Billionaire Musk has a particular knack for tweeting himself into trouble. His was slapped with a defamation suit for calling a British diver living in Thailand a "pedo guy," though a Los Angeles jury decided in Musk's favor late last week. Musk also got into hot water with the U.S. Securities and Exchange Commission for tweets about taking Tesla private.
Last week on Twitter, he found something he liked, heaping praise on GPIF, which had announced a suspension of lending stocks for short-selling purposes. It called the practice of borrowing shares to bet against companies unethical. "Bravo, right thing to do! Short selling should be illegal," Musk tweeted.
GPIF is the globe's biggest pension fund and the move affects more than $391 billion of shares the fund holds in its foreign equities portfolio.

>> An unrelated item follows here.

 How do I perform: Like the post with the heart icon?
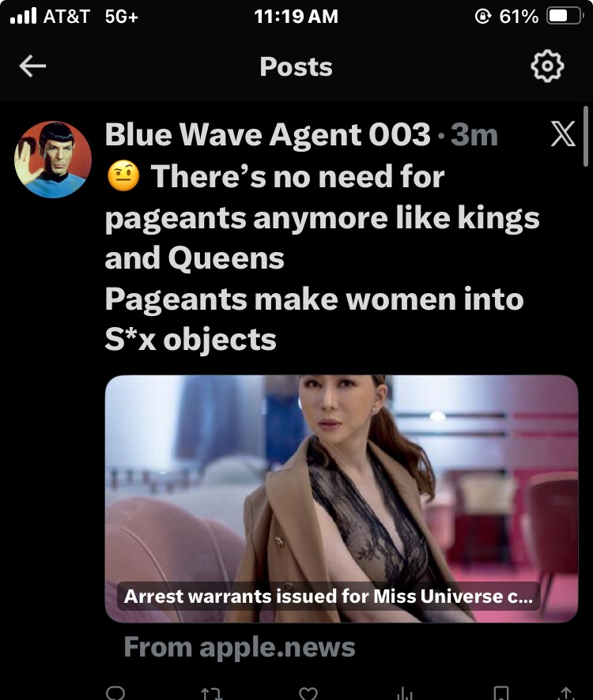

Since Musk's company has been the constant target of short-sellers, given its failure to meet production targets, it is not surprising he had common cause with GPIF. But GPIF's move reflects its complacency, which is a problem for companies at home and abroad.
One can debate the merits of short-selling. Musk derides such traders as "value destroyers" and "jerks who want us to die." He has long complained that short-sellers do not understand Tesla's business strategy. Musk has claimed, too, that they are "constantly trying to make up false rumors" to turn a profit at the expense of shareholders.
Tesla Gigafactory 3 in Shanghai pictured during construction in October: Elon Musk's Tesla has been the constant target of short-sellers. © VCG/Getty Images
Or is it that he cannot take the heat? Tesla is one of America's most targeted companies when it comes to short sales. Roughly 21% of its publicly-traded shares -- or $9.5 billion -- are on loan, according to S3 Partners.
GPIF's reasoning -- which I do not accept -- is that short-selling falls foul of environmental, social and governance concerns and it worries that lending out shares is counter to its stewardship responsibility over underlying investments.
Fine, but the practice can also be a healthy counterbalance to corporate hubris and spin, say, when a CEO who has not quite got the making-cars-on-schedule thing thinks it wise to dabble in missions to Mars, underground highways, linking human brains to computers or sending tiny submarines to rescue people trapped in a Thai cave. Yes, this is also Musk.